*EXERCISE REQUIREMENTS*: Extract the complete listing and repeat it word for word.

*EXCERPTED RECORDS*:
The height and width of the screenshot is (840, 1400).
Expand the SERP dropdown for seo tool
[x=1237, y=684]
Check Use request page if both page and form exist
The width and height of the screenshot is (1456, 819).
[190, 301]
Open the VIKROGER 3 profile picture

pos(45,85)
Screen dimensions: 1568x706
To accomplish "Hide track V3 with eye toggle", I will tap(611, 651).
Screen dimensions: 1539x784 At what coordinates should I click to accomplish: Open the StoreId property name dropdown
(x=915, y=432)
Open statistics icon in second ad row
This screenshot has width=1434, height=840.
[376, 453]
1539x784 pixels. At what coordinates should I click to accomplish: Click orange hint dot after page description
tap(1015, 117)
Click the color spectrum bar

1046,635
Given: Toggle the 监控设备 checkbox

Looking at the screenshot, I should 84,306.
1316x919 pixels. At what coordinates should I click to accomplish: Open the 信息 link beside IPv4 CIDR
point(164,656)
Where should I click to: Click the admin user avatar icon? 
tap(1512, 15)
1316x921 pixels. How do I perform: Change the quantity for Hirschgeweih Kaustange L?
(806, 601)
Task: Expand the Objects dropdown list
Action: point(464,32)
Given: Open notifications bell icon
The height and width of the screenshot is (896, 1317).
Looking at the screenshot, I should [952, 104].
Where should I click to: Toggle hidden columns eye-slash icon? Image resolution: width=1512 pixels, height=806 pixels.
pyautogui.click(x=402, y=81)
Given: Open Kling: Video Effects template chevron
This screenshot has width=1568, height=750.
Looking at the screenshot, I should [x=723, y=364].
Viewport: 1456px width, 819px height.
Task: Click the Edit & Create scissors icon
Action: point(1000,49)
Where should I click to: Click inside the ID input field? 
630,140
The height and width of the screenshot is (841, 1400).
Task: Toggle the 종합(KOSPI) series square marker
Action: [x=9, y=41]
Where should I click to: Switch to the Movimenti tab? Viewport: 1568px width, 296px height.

*TASK RESPONSE*:
The height and width of the screenshot is (840, 1400).
Expand the SERP dropdown for seo tool
[x=1237, y=684]
Check Use request page if both page and form exist
The width and height of the screenshot is (1456, 819).
[190, 301]
Open the VIKROGER 3 profile picture

pos(45,85)
Screen dimensions: 1568x706
To accomplish "Hide track V3 with eye toggle", I will tap(611, 651).
Screen dimensions: 1539x784 At what coordinates should I click to accomplish: Open the StoreId property name dropdown
(x=915, y=432)
Open statistics icon in second ad row
This screenshot has width=1434, height=840.
[376, 453]
1539x784 pixels. At what coordinates should I click to accomplish: Click orange hint dot after page description
tap(1015, 117)
Click the color spectrum bar

1046,635
Given: Toggle the 监控设备 checkbox

Looking at the screenshot, I should 84,306.
1316x919 pixels. At what coordinates should I click to accomplish: Open the 信息 link beside IPv4 CIDR
point(164,656)
Where should I click to: Click the admin user avatar icon? 
tap(1512, 15)
1316x921 pixels. How do I perform: Change the quantity for Hirschgeweih Kaustange L?
(806, 601)
Task: Expand the Objects dropdown list
Action: point(464,32)
Given: Open notifications bell icon
The height and width of the screenshot is (896, 1317).
Looking at the screenshot, I should [952, 104].
Where should I click to: Toggle hidden columns eye-slash icon? Image resolution: width=1512 pixels, height=806 pixels.
pyautogui.click(x=402, y=81)
Given: Open Kling: Video Effects template chevron
This screenshot has width=1568, height=750.
Looking at the screenshot, I should [x=723, y=364].
Viewport: 1456px width, 819px height.
Task: Click the Edit & Create scissors icon
Action: point(1000,49)
Where should I click to: Click inside the ID input field? 
630,140
The height and width of the screenshot is (841, 1400).
Task: Toggle the 종합(KOSPI) series square marker
Action: [x=9, y=41]
Where should I click to: Switch to the Movimenti tab? Viewport: 1568px width, 296px height.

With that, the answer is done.